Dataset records
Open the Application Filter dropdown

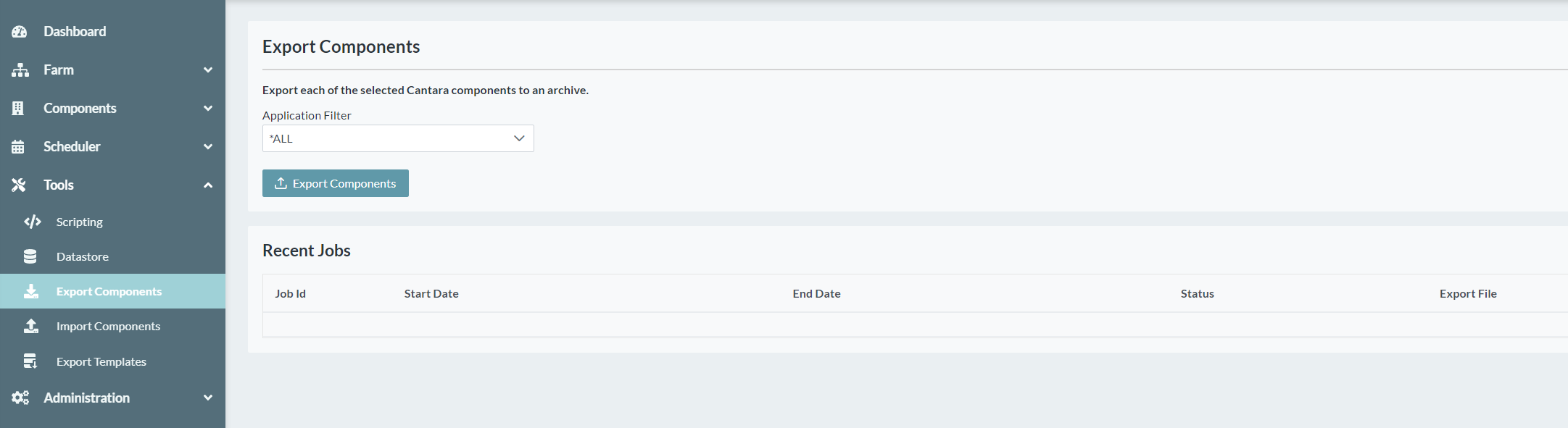(397, 138)
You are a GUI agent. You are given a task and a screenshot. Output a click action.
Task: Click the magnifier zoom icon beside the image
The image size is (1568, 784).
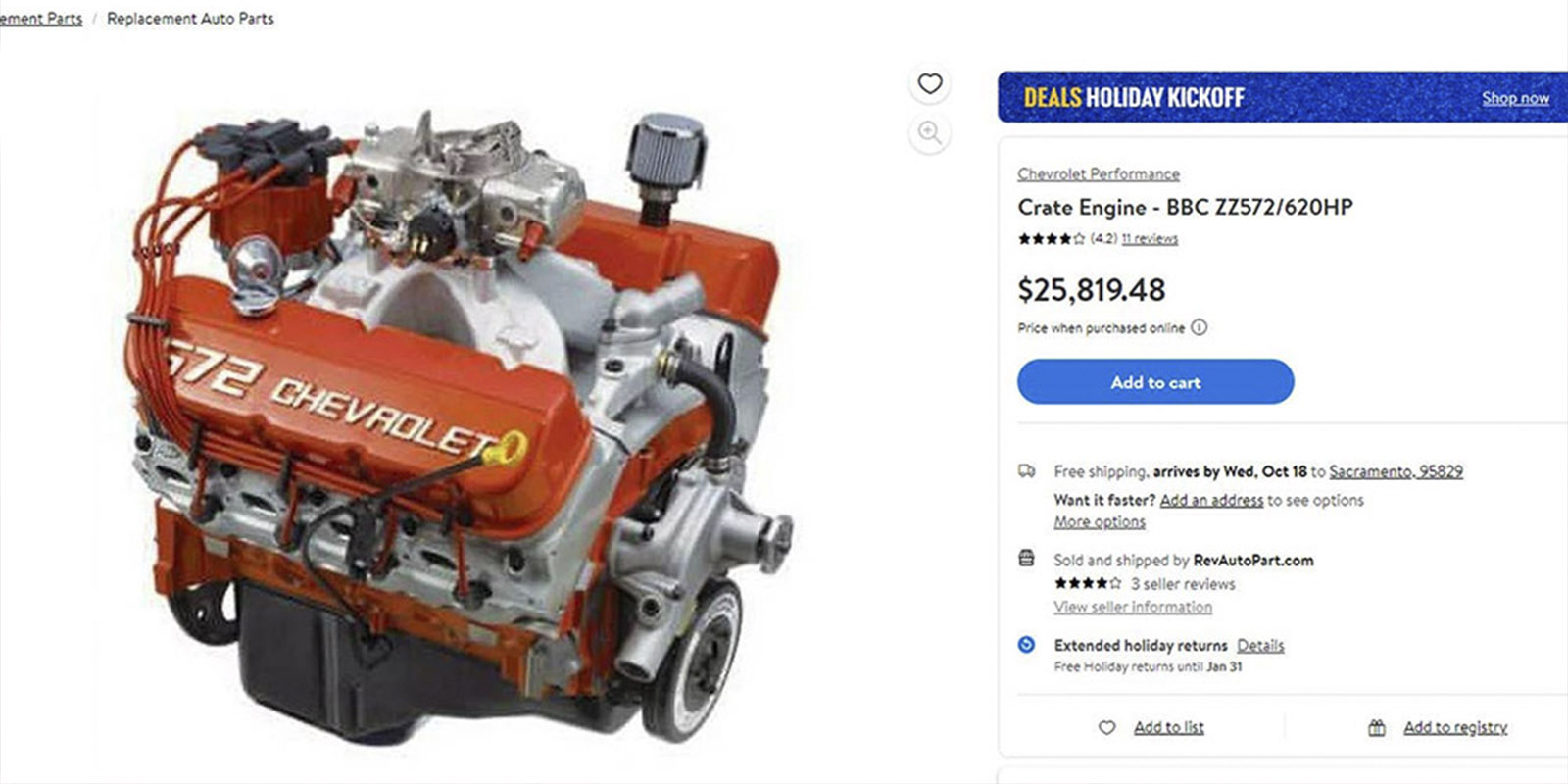click(x=930, y=133)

EXERCISE: Without carrying over any picture, write out the entries above once more, exactly.

THE COMPLETED TASK:
Open the Application Filter dropdown

(397, 138)
You are a GUI agent. You are given a task and a screenshot. Output a click action.
Task: Click the magnifier zoom icon beside the image
The image size is (1568, 784).
click(x=930, y=133)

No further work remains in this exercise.